Heritage Sailing on Leader
In days of yore - when were they? - a lad of spirit would run away to sea, escaping a life of the plough or the ledger. The sea has always promised freedom and adventure, even if the reality for some was drudgery and danger. The lure of the sea is still there, and for romantics it takes a particular form. The wave cry, the wind cry, aren't enough until they are met by a wooden hull cutting the water and a manila rope the air.
In consequence there seems to have grown up a wealth of organisations catering for the demand for traditional sailing, and which simultaneously work hard to conserve the world's maritime heritage. In that way, they not only satisfy the romantics' yearnings, but share their enthusiasm for history and the sea with future generations. The Trinity Sailing Foundation, based in South Devon, is just such an organisation. It's a non-profit charity dedicated to these tasks, which since 1999 has been able to bring together and conserve in their rightful home three wonderful examples of the old Brixham trawling fleet. And they put them to good use too, maybe not in the fishing trade but still working for a living every day.
This year someone at Trinity Sailing had the bright idea of linking their work with another less tangible piece of British heritage, folk song. Not only is there a vast repertoire of British songs about the sea, but the shanty in particular was an essential tool for working the great tall ships throughout the nineteenth century and later. What could be more natural than to put them together?

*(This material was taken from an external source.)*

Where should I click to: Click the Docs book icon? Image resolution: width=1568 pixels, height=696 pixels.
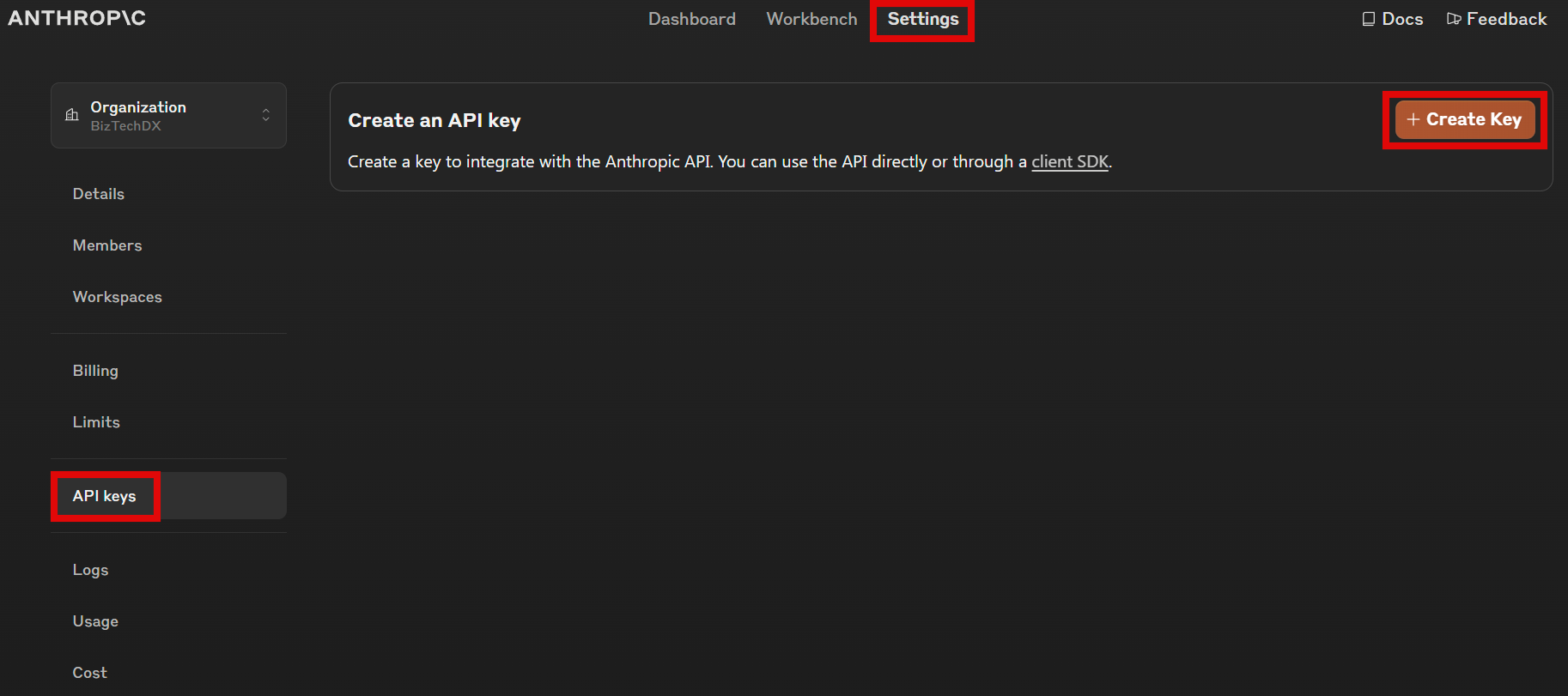click(x=1368, y=19)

So it was that my mate Kevin and I, as notorious shanty singers, got an invitation to join the sailing trawler Leader for a folk music week in the Scottish islands. We jumped at the chance. Leader is a fine vessel. She was built in 1892 at the Galmpton yard of W.A.Gibbs, just round the corner from her home port. She is 105 feet from stem to the tip of her bowsprit and displaces 100 tons. She has the deep narrow lines that were needed for speed and power and powerful gaff sails in a ketch rig to drive her along. She's been through a few viccissitudes since her fishing days ended after World War II, but you wouldn't know that to see her now, equipped and sailing just as she did in her glory days. But with added albeit cosy comfort down below.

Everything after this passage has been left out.